If you have questions about the provisions of the ACE PGR Initiative, please contact email@example.com.
UK students may wish to apply for the MSc International Relations (Research) or MSc International Political Economy (Research), as appropriate, with a view to applying for an ESRC 1+3 research studentship. If successful in obtaining an ESRC grant, a student would be entitled to continue to the MPhil/PhD programme upon satisfactory completion of the master's.
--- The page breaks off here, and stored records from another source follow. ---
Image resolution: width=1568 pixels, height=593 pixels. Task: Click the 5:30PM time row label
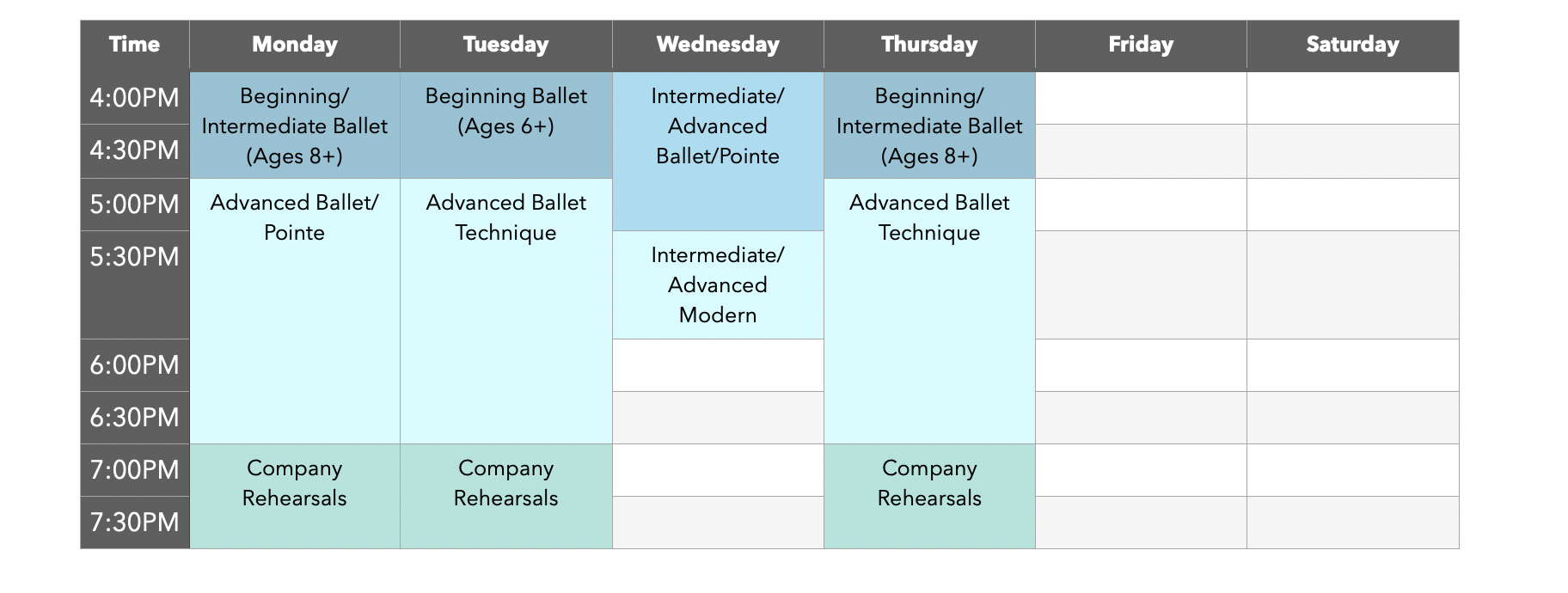(135, 284)
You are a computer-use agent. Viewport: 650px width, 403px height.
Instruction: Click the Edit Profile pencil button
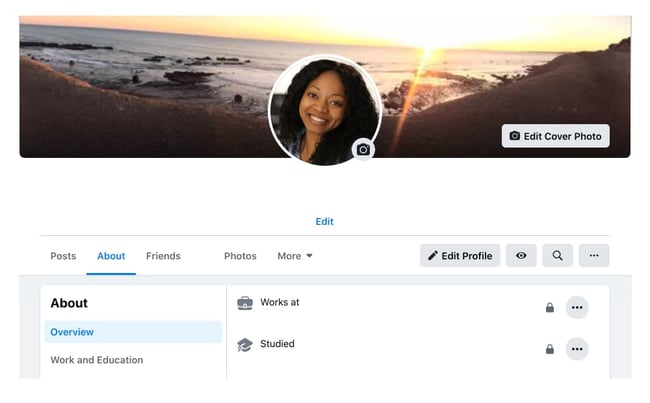[460, 255]
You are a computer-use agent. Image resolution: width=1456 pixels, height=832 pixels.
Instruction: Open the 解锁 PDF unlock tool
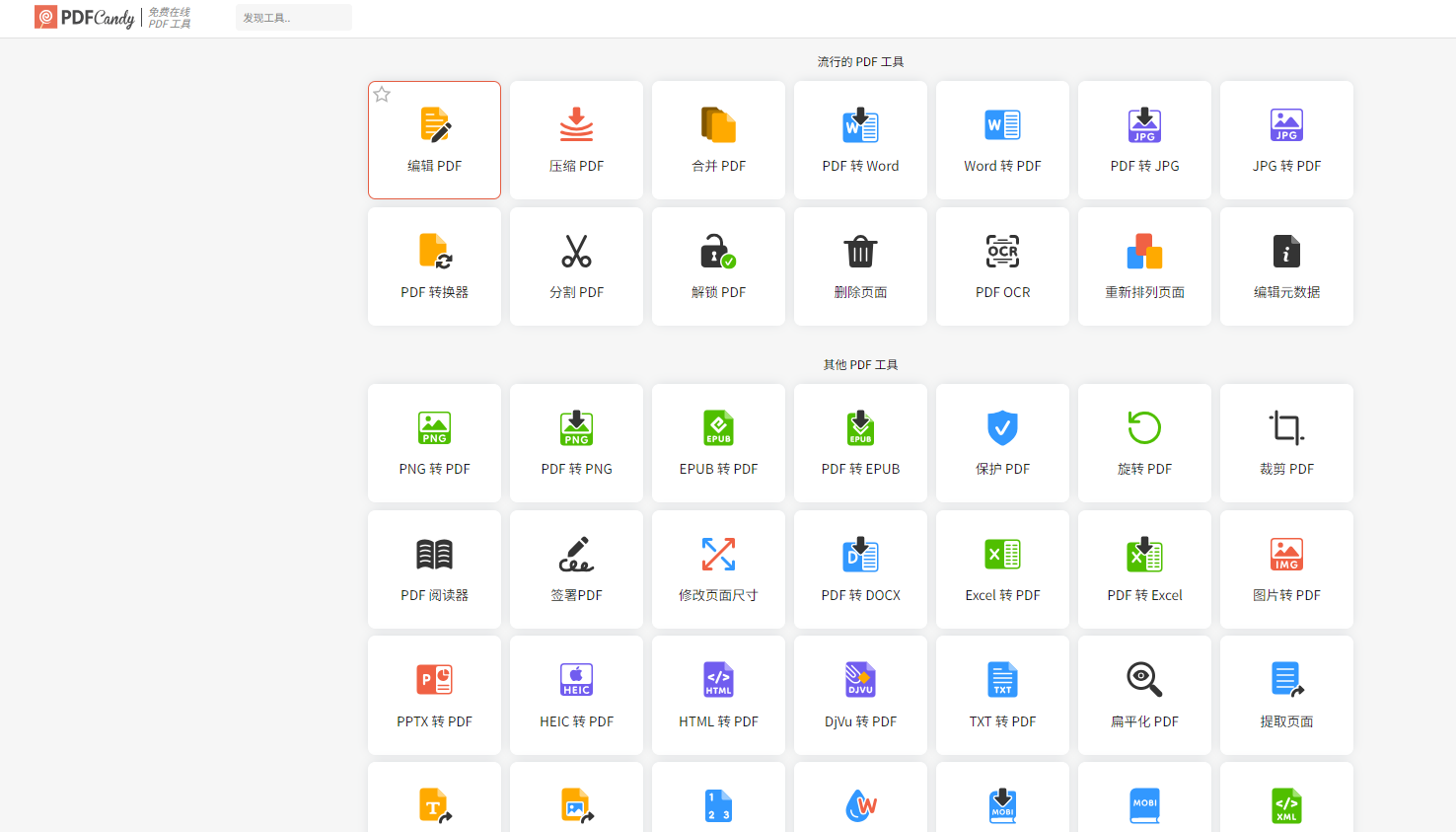click(718, 266)
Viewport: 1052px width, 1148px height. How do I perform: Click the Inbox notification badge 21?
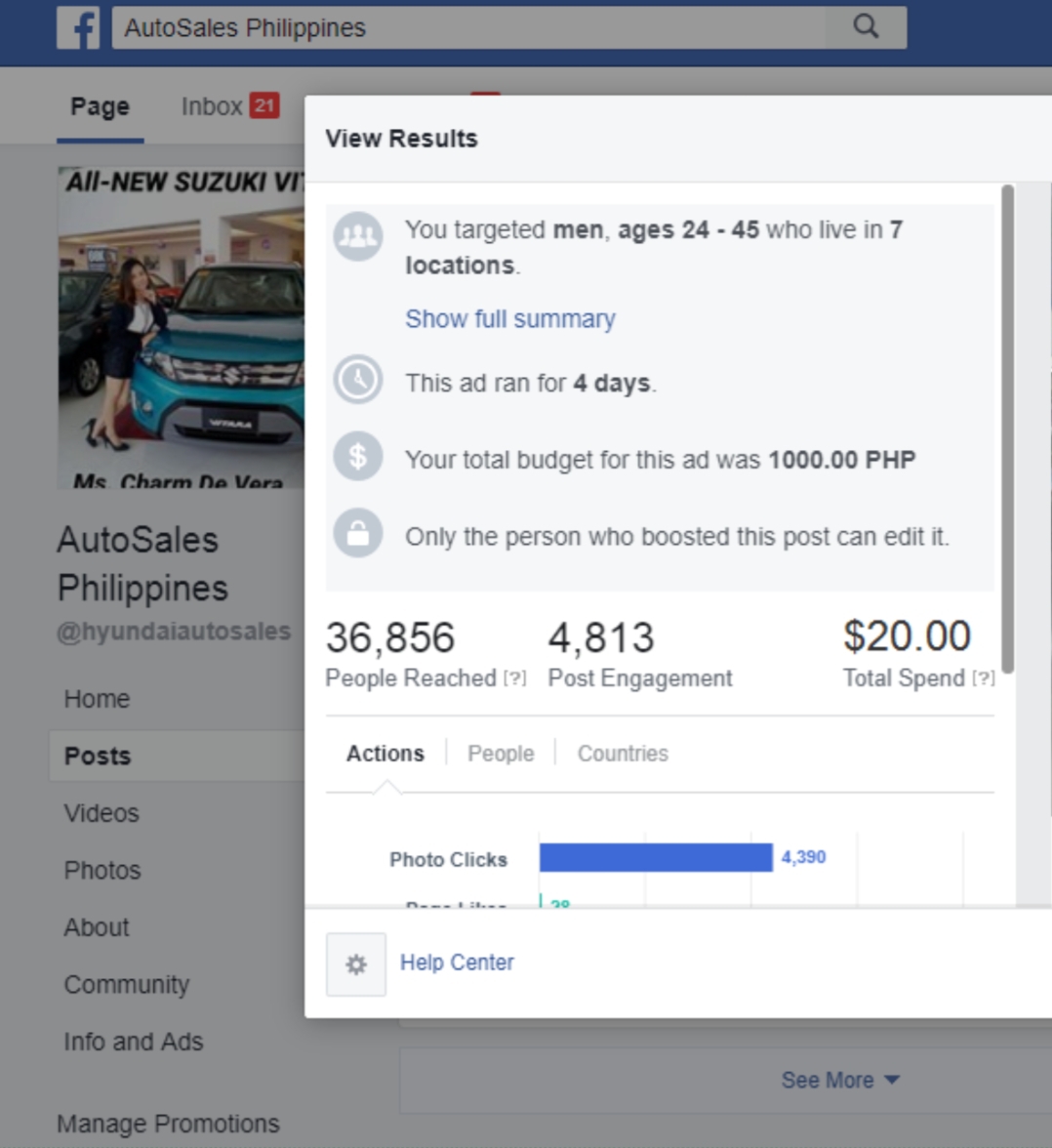click(263, 105)
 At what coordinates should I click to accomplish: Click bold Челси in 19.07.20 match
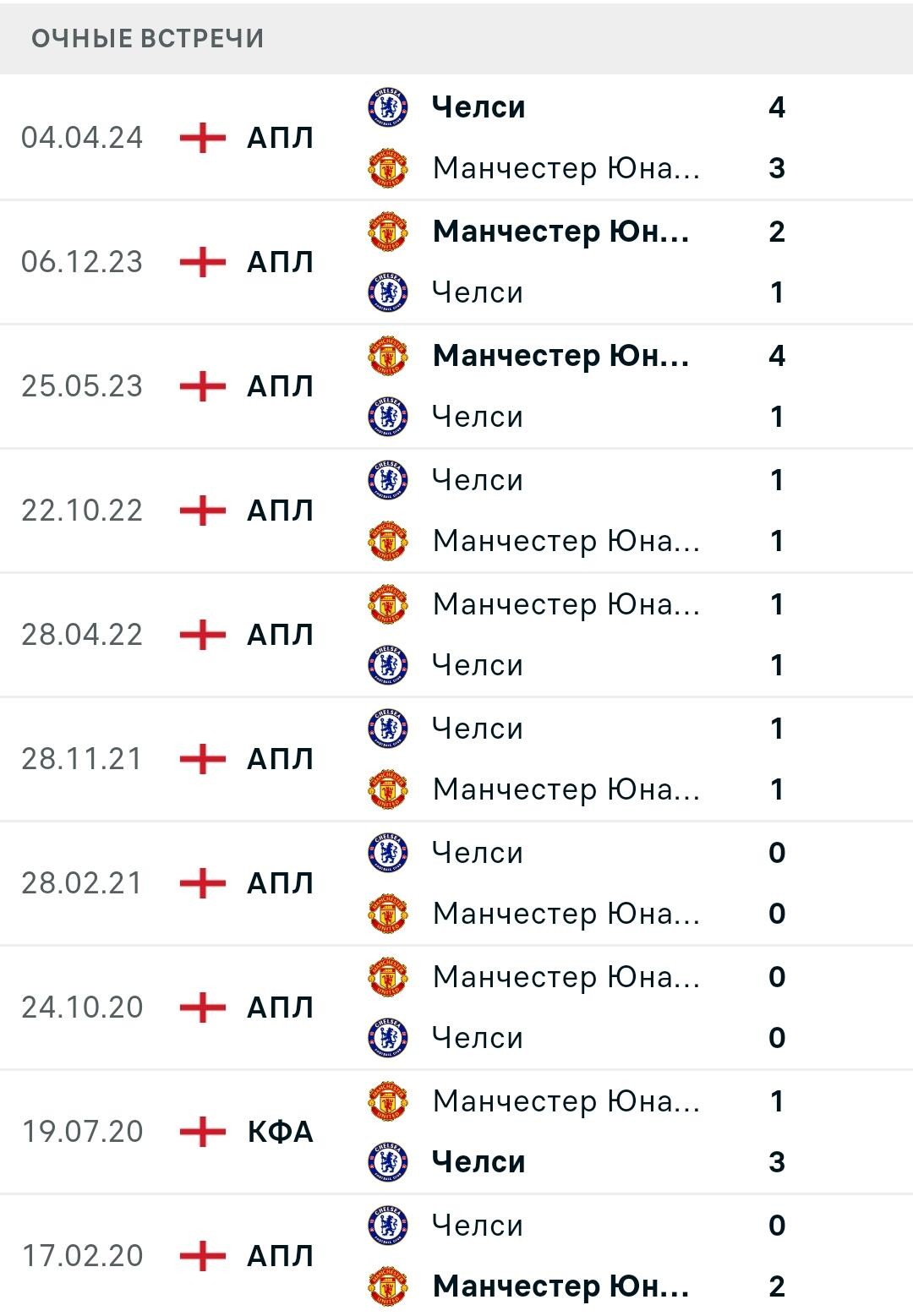coord(478,1162)
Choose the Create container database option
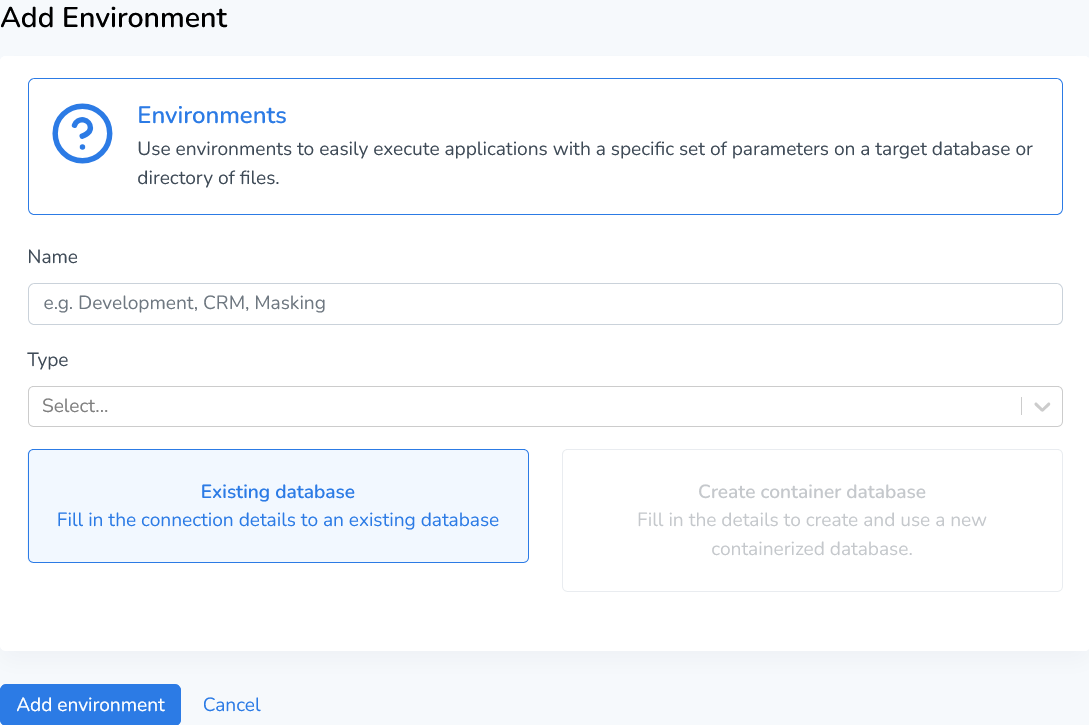Image resolution: width=1089 pixels, height=725 pixels. 811,519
In the first year, MPhil/PhD students are required to attend the Methods in International Relations Research Training Seminar (IR501) which explores the theoretical and practical problems associated with a piece of major research. Study concentrates on epistemological and theoretical issues, with special reference to the context and literature of international relations, and time is also devoted to problems arising from source materials, methodology and normative dilemmas. The aim is to train well-rounded academic professionals, who are able to comprehend, critically interrogate, and engage with scholarship employing diverse methodological toolkits.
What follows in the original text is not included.